Dès l’obtention d’une prise en charge par la RAMQ, il est judicieux de s’inscrire sur liste d’attente en vue d’obtenir un médecin de famille. Plusieurs années peuvent en effet s’écouler avant de se voir attribuer un médecin de famille, explique le Dr Rohé. Le Collège des Médecins du Québec dénombre ainsi près 2 millions de patients dits orphelins, donc sans médecin de famille.
Il existe une certaine difficulté à « entrer dans le système », estime le Dr Rohé. D’autant plus que les consultations en spécialité passent obligatoirement par l’un des 10 526 médecins de famille de la province. Il encourage néanmoins les patients à ne pas se laisser décourager et à consulter en cas de problème aigu.
Il ne faut pas hésiter à demander soi-même aux médecins, à tout hasard, s’ils acceptent de prendre en charge de nouveaux patients.
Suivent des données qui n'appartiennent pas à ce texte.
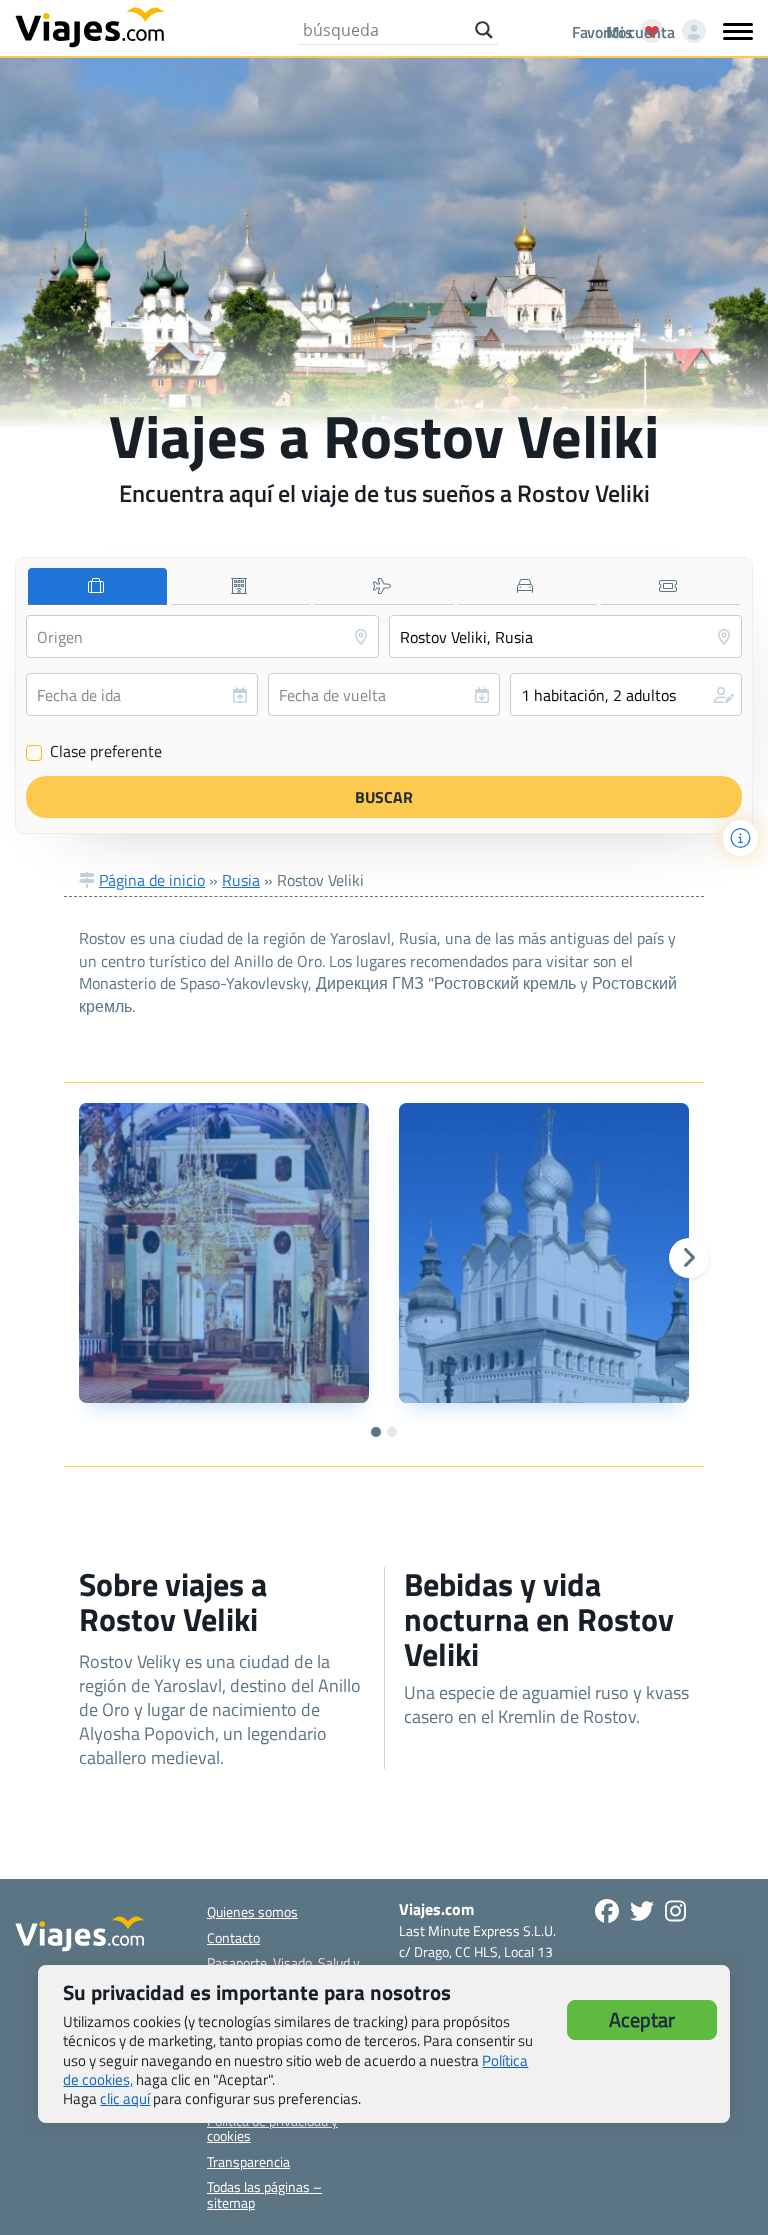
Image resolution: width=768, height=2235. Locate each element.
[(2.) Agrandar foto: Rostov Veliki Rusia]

Les patients orphelins couverts par la RAMQ qui souhaitent consulter un médecin peuvent contacter le Guichet d’accès à la première ligne (GAP) en appelant 811, option 3 pour être rappelés et ainsi obtenir un rendez-vous. Par ailleurs, les cliniques sans rendez-vous, gratuites ou payantes, sont une option pour accéder aux services d’un médecin « le jour même ou dans les jours suivants », promet-on sur le site du gouvernement.
Les personnes non couvertes par la RAMQ peuvent quant à elles se tourner vers les cliniques privées. Elles devront alors payer le prix de la consultation avant de se faire rembourser par leur assurance privée.
En raison de l’accès parfois laborieux à un médecin de famille, certains patients sont tentés de se rendre aux urgences, ce que déconseille la Dre Nguyen Gouez. « Si ce n’est pas une urgence », il faut ne faut pas s’y rendre. Un patient sans RAMQ ni assurance privée devra débourser plus de 1 000 $ pour y être admis, et ce, sans compter les éventuels tests diagnostiques ou hospitalisations. En plus d’engorger le système, le temps d’attente aux urgences peut être très long, ajoute-t-elle. Actuellement, le temps d’attente pour voir un médecin dans un hôpital à Montréal est d’environ 10 heures.
Pour parer au manque d’accessibilité, certains actes médicaux sont délégués à d’autres professionnels de la santé, comme les pharmaciens, infirmières, ou infirmières professionnelles spécialisées (IPS). Cette pratique, bien implantée au Québec, est moins présente en France, estime le Dr Rohé. Les pharmaciens peuvent par exemple initier une contraception ou reconduire la prescription de certains médicaments pour une période déterminée. Un pharmacien peut également prescrire de la médication en cas d’infection urinaire, précise le Dr Rohé. Quant aux infirmières, elles sont par exemple formées à effectuer des frottis (Pap test) et peuvent également effectuer certains suivis auprès de patients souffrant d’insuffisance cardiaque ou en endocrinologie en hôpital universitaire. « Cela permet de réduire le temps d’attente et les coûts », conclut-il.